Anyway, I’m running a number of regression tests now, and will post the latest versions some time later. And maybe play with some of the other tests as well – there could still be more to find there.

And of course a big thankyou to Al!

Uptime

Since DEUNA works, I more or less constantly have one or more boards running 2.11BSD. One of these has only been down twice since November 2 – the first time after three months when I accidentally touched the power switch while cleaning, and the other time last week when a transformer exploded across the street – close to 10.000 homes without power. So only two reboots since begin of November – and both because of power problems. I have current systems that do worse…

Not much has happened on new developments. Partly because my boards were all showing increasingly impressive uptimes, partly because I was not sure on what to do next – and, other priorities demanded a lot of time. What I did do was restructure the DEUNA microcode a bit to make it more robust. There were a couple of bugs in there as well – for instance, the bit in the control register that should cause a reset of the controller hardware actually didn’t. But a more major improvement is that it is now no longer fatal if the pmod becomes disconnected. The controller will just reconnect when the chip becomes available to it again, and continue where it left off.

There is one problem remaining in DEUNA that I’m aware of; very occasionally – so far, I’ve seen it happen 3 times in almost 6 months of running – 2.11BSD will start complaining that there are no free buffers. At the same time, activity on the blinkenlights show that there is something going on – more instructions appear to be processed than normal during idle-waiting. However, vmstat shows no unusual activity that I can detect. The solution is to ifconfig the interface down and up – and things will be normal again.

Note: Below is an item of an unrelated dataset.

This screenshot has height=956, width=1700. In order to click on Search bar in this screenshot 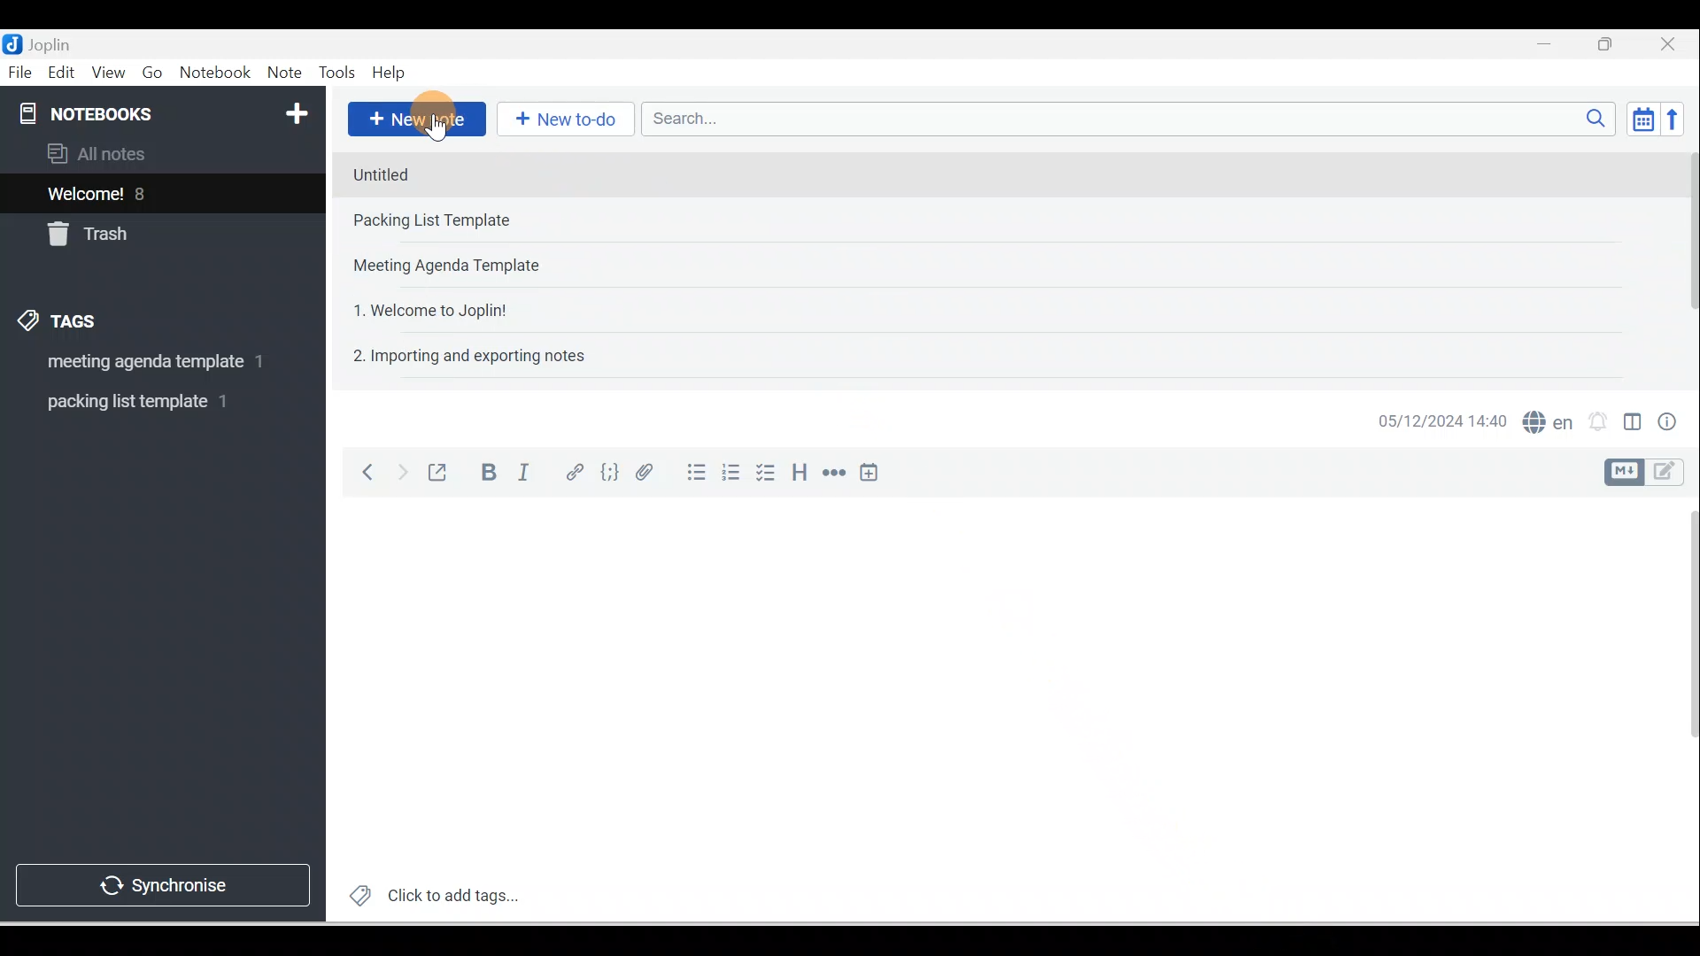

In the meantime, I’ve been thinking on what to do next – if anything. One item on the roadmap that is a bit overdue is the split disk controller – I mean, the change to the disk controller that allows the cpu to run while the sd cards are active. Would be useful to make this change – I expect that 2.11BSD and probably RSTS and RSX would benefit from the cpu being able to run during card activity, and thus become faster. But also interrupt response and clock stability would improve. The downside is that it is relatively boring work…

Another idea I have is to change my mind and implement the Qbus systems after all. The difficult bit there really is only that that would require a DEQNA – which shares surprisingly little with DEUNA, so it would be a lot of work. And there really is only one reason to do it – it would run Xinu.

Anyway. Summer is here, time to go out and play. But maybe it will rain some days.